In an interview with Bloomberg, the group executive director at Dangote Industries Ltd, Devakumar Edwin, said Dangote is working with Chinese and Malaysian contractors and has completed a development plan for the Kalaekule field on its Oil Mining Lease 72 asset.
Work will then move to an undeveloped KI discovery on Block 71, a small shallow water asset in south-eastern Niger River delta.
“We are looking at the first phase of 20,000 barrels a day but our objective is to expand it to 100,000 barrels a day for the two blocks.
“If everything goes well, we can do that in 12 to 15 months because we are already doing the 3D seismic studies,” Mr Edwin was quoted as saying.

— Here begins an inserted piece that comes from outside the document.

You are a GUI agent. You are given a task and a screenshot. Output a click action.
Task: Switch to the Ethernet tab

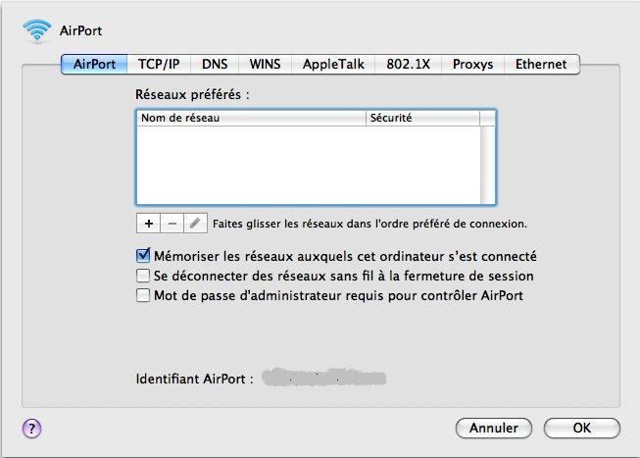(x=541, y=64)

Production from the fields is expected to feed Dangote’s privately built refinery which is expected to start work early 2021, with 650,000 barrel a day. It will probably be the biggest single refinery in the world.

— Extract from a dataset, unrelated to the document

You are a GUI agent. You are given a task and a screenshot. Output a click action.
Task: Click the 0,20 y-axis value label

The refinery is expected to double Nigeria’s refining capacity and while providing cost savings helps in meeting the increasing demand for fuels.
According to Bloomberg Billionaire’s Index, Dangote’s net worth is about $15.6 billion, the majority of which he got from his 85 per cent stake in publicly-traded Dangote Cement. He holds the shares in the company directly and through his conglomerate, Dangote Industries.
Dangote Group’s main publicly traded businesses are Dangote Cement, Dangote Sugar, Dangote Flour Mills, and Nascon Allied Industries.
The group makes up about one-third of the market capitalisation of the Nigerian Stock Exchange.